**WORK INSTRUCTIONS:**
The lines to return are those from the line holding "Given: Select Desktop Text Capture (Instant)" through the last line of the entries below, both included, written exactly and without pictures.

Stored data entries

---

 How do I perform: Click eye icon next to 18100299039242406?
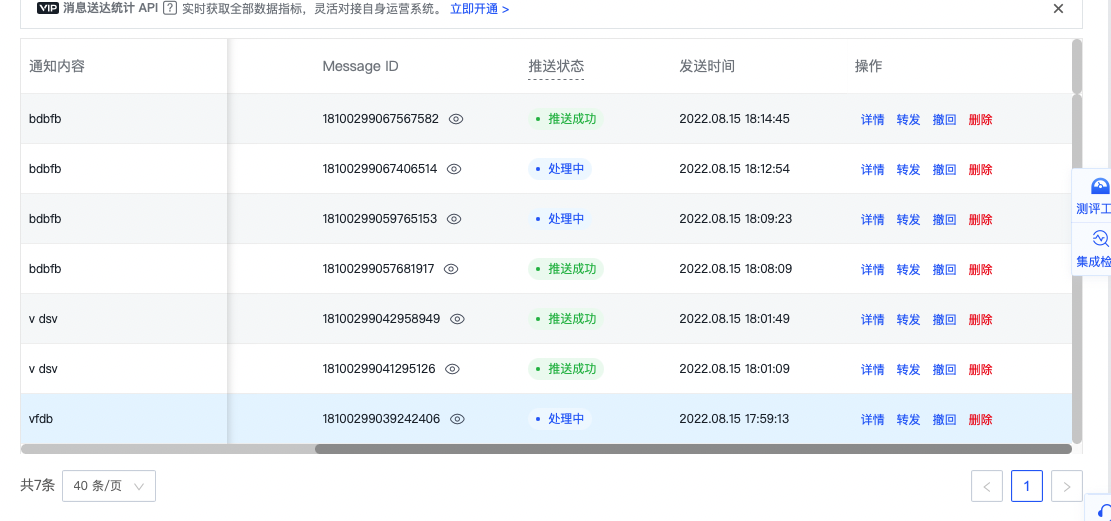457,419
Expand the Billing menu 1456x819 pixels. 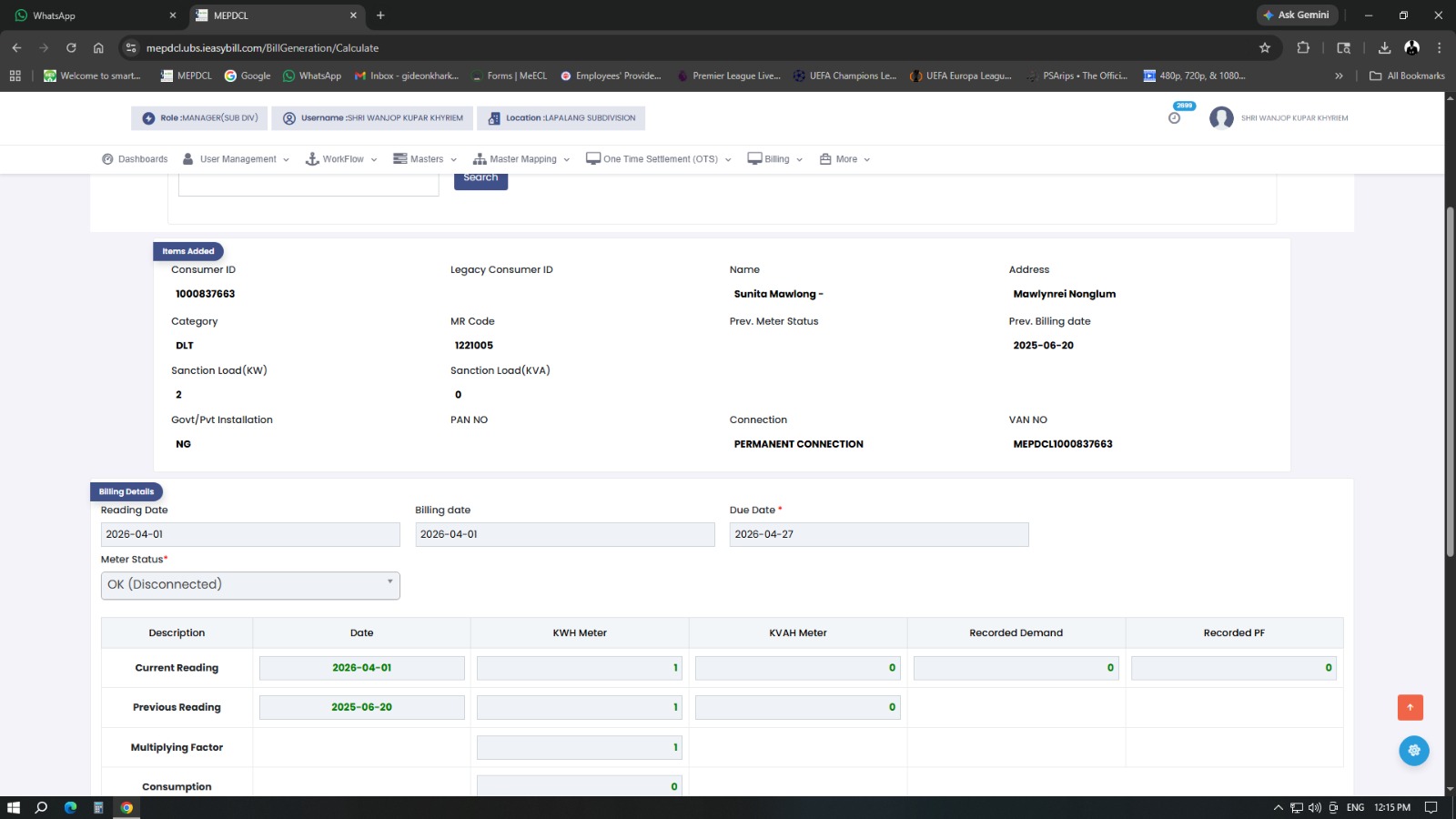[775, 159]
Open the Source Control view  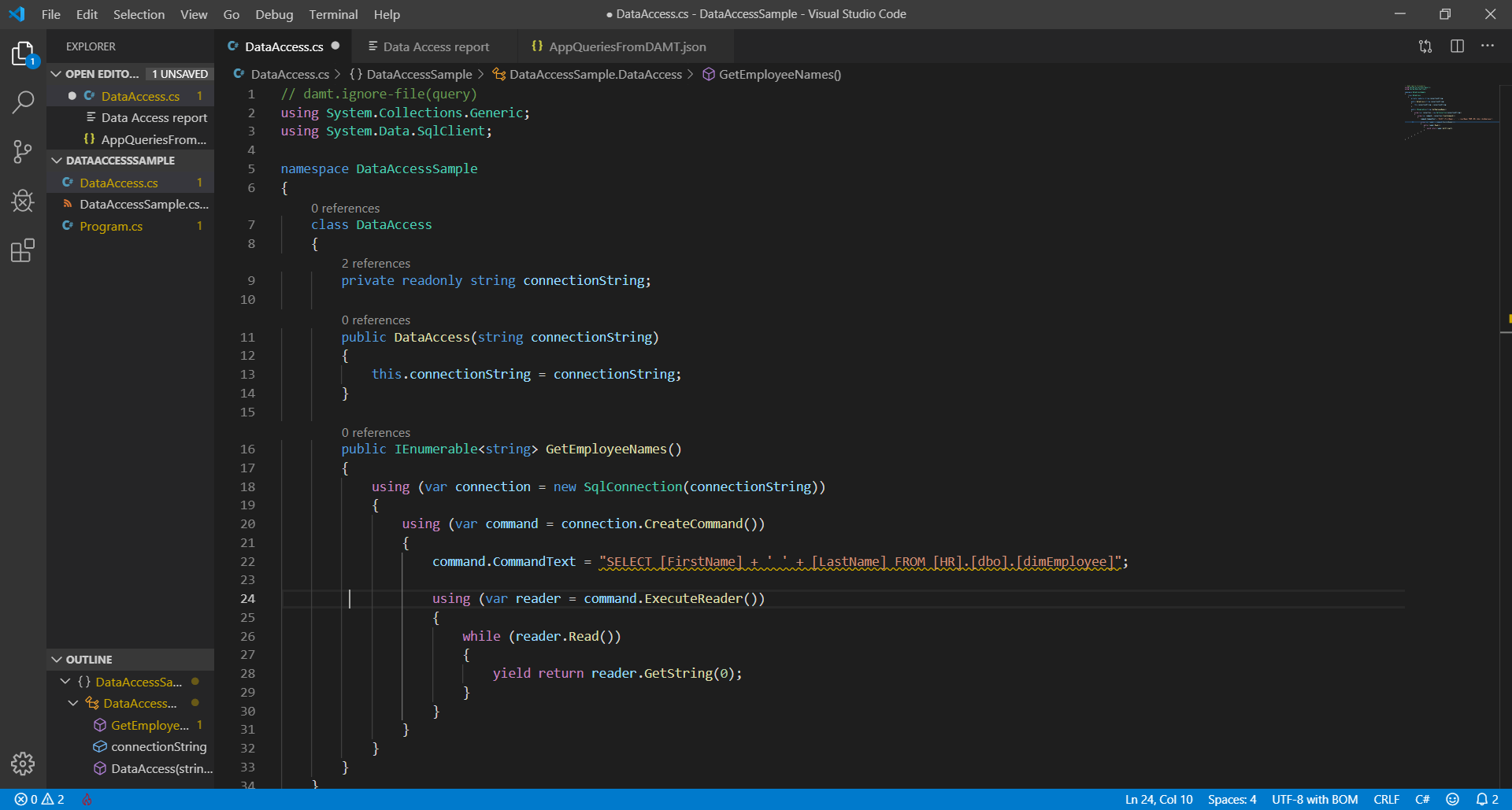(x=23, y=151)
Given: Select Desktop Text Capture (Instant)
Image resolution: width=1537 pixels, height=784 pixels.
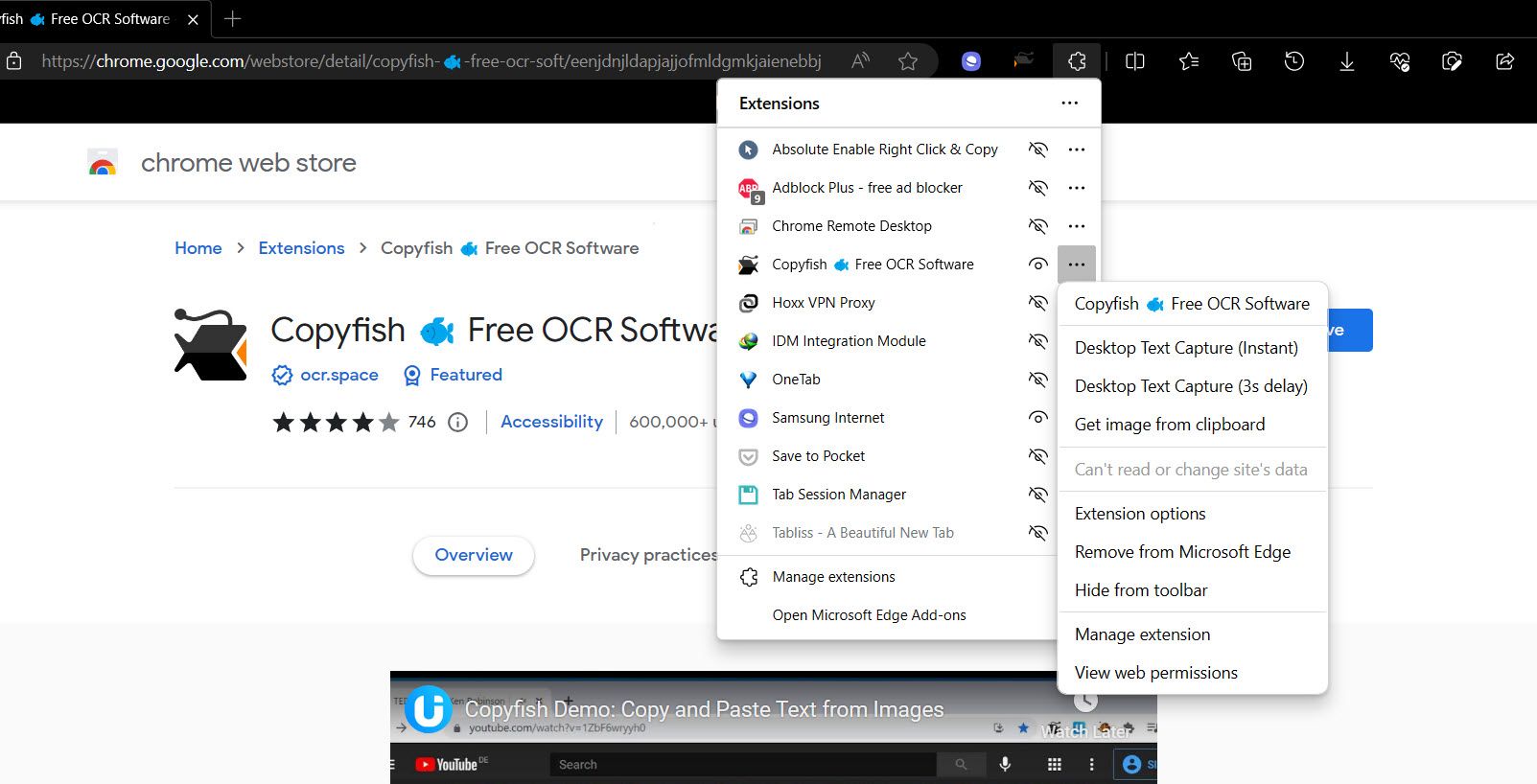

---

**TASK SOLUTION:**
Given: Select Desktop Text Capture (Instant)
Image resolution: width=1537 pixels, height=784 pixels.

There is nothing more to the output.